Bash(*) wildcard in permissions.allow doesn't match all Bash commands

Resolved 💬 3 comments Opened Apr 13, 2026 by dknipme2 Closed May 24, 2026

Description

Bash(*) in settings.json and settings.local.json permissions.allow does not prevent the user from being prompted to approve specific Bash commands. The user was prompted twice during a session despite having Bash(*) in both the project and local settings files.

Steps to Reproduce

  1. Add "Bash(*)" to permissions.allow in both .claude/settings.json (project) and .claude/settings.local.json (local)
  2. Run Bash commands like echo '...', git add, time git commit -m '...', or rm -f .git/index.lock
  3. User is prompted to approve despite the wildcard

Expected Behavior

Bash(*) should match all Bash tool invocations. No approval prompts should appear for any Bash command when this wildcard is in the allow list.

Actual Behavior

User was prompted to approve specific Bash commands.

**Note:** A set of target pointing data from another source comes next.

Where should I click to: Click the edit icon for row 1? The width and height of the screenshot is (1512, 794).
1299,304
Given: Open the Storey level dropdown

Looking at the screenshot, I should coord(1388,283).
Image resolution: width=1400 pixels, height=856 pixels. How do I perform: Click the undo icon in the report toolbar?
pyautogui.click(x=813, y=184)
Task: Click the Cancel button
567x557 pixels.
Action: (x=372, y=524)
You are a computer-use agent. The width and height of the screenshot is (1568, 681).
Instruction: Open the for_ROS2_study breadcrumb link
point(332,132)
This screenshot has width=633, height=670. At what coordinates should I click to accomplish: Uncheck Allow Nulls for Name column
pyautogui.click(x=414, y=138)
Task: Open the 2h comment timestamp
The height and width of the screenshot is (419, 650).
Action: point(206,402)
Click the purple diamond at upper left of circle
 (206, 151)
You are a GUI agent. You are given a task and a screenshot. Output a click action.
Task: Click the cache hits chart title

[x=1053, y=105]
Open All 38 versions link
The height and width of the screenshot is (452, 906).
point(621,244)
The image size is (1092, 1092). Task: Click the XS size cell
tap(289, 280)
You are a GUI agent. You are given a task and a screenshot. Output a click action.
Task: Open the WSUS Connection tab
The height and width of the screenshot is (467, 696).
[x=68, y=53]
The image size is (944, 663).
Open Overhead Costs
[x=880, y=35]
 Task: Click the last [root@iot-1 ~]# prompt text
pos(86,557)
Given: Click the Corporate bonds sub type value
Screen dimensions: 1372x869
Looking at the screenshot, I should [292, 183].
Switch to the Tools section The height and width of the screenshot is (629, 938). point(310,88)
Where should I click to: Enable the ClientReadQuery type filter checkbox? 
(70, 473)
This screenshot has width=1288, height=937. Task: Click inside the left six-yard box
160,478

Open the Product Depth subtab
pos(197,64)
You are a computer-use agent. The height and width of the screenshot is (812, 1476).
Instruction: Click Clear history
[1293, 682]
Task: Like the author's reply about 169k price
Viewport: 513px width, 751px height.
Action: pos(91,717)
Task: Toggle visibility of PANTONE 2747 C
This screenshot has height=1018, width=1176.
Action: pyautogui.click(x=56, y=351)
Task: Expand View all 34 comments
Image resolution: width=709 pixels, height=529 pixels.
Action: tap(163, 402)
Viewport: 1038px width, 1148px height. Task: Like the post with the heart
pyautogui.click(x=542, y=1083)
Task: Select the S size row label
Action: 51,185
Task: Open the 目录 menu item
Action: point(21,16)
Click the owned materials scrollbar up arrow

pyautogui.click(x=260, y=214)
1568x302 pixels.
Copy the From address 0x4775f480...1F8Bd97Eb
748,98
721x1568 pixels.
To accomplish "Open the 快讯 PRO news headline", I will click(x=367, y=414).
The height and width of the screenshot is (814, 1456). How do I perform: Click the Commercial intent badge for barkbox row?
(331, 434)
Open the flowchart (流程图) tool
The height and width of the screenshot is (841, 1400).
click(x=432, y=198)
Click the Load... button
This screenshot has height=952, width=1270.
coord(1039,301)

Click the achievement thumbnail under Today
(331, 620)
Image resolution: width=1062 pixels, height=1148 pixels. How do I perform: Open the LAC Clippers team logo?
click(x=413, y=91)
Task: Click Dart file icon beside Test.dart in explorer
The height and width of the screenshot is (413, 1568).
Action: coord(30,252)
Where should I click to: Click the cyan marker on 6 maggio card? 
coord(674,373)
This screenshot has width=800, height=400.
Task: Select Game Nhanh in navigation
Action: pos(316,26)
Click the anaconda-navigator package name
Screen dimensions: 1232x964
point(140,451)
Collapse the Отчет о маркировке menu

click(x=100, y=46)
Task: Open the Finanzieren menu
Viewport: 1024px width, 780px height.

After approval, Claude Code added narrow session-scoped entries to settings.local.json:

"Bash(echo '# test file for bats skip verification')",
"Bash(git add:*)",
"Bash(time git commit -m ':*)",
"Bash(rm -f .git/index.lock)"

These are all already covered by Bash(*) which was present in the same file's allow list.

Environment

  • Claude Code version: CLI (Opus 4.6, 1M context)
  • OS: Windows 10 Home 10.0.19045
  • Shell: bash (Git Bash)
  • Settings merge order confirmed: user < project (settings.json) < local (settings.local.json)

Notes

Possible cause: the permission matcher may not be evaluating the Bash(*) wildcard pattern correctly for commands containing special characters (single quotes, colons, parentheses in the command string). The narrow entries CC auto-added use patterns like Bash(git add:*) which suggest the matcher is doing substring/prefix matching rather than glob evaluation against the full command.